Im Kurs sagen wir: Das ist ein bisschen zu offensichtlich, wenn jemand eine Geschichte oder eine Szene geschrieben hat, in der exakt das, was man erwartet, tatsächlich auch passiert. Oder wenn alles zu perfekt abläuft oder zu zielgerichtet. Aber im echten Leben fällt es uns schwer, glückliche Zufälle zu erkennen, weil wir uns die Geschichte nicht ausdenken, während wir sie erleben. Es ist kein Märchen – es ist etwas, das uns wirklich begegnet, und wir haben keine Ahnung, wie es ausgehen wird.
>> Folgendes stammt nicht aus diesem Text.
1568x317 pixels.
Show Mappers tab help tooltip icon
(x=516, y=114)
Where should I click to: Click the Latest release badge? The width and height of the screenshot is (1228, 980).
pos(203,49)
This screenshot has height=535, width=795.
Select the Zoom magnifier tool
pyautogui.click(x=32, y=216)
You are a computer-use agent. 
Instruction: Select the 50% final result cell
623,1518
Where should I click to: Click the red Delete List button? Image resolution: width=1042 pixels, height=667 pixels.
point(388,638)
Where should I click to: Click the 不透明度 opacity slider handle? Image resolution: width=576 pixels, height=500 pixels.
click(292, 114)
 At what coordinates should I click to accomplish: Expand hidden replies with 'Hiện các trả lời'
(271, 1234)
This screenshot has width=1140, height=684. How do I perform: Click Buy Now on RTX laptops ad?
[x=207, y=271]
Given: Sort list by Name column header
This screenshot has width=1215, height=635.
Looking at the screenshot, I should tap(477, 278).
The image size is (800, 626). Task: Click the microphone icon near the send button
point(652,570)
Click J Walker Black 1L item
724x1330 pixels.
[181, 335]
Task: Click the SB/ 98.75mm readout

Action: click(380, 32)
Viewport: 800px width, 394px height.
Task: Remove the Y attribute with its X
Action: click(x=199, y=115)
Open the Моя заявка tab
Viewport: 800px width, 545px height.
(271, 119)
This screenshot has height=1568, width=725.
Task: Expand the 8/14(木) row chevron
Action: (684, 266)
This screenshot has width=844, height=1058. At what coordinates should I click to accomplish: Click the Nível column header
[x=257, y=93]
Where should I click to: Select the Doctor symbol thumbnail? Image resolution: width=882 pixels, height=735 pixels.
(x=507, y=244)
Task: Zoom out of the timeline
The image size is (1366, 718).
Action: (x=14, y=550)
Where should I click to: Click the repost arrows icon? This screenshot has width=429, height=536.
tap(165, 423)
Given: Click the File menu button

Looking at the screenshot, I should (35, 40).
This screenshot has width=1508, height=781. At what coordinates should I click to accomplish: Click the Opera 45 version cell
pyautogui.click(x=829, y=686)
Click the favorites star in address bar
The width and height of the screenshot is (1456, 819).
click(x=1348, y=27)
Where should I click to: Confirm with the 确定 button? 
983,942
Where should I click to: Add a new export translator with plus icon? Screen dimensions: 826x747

Einige von uns werden auf ihr Leben zurückblicken und sich an Ereignisse erinnern, die ein bisschen zu perfekt waren. Aber solange man nicht die ganze Geschichte kennt, ist es unmöglich, die Handschrift des Universums darin zu erkennen oder wenigstens zuzugeben, dass es da etwas gibt, das größer ist als wir und dafür sorgt, dass alles, was passieren soll, tatsächlich auch passiert. Doch wenn man sich der Vorstellung hingibt, dass es einen Plan geben könnte, statt jeden magischen Moment auf bloßen Zufall zu reduzieren, dann wird die Liebe einen finden. Er hat mich gefunden.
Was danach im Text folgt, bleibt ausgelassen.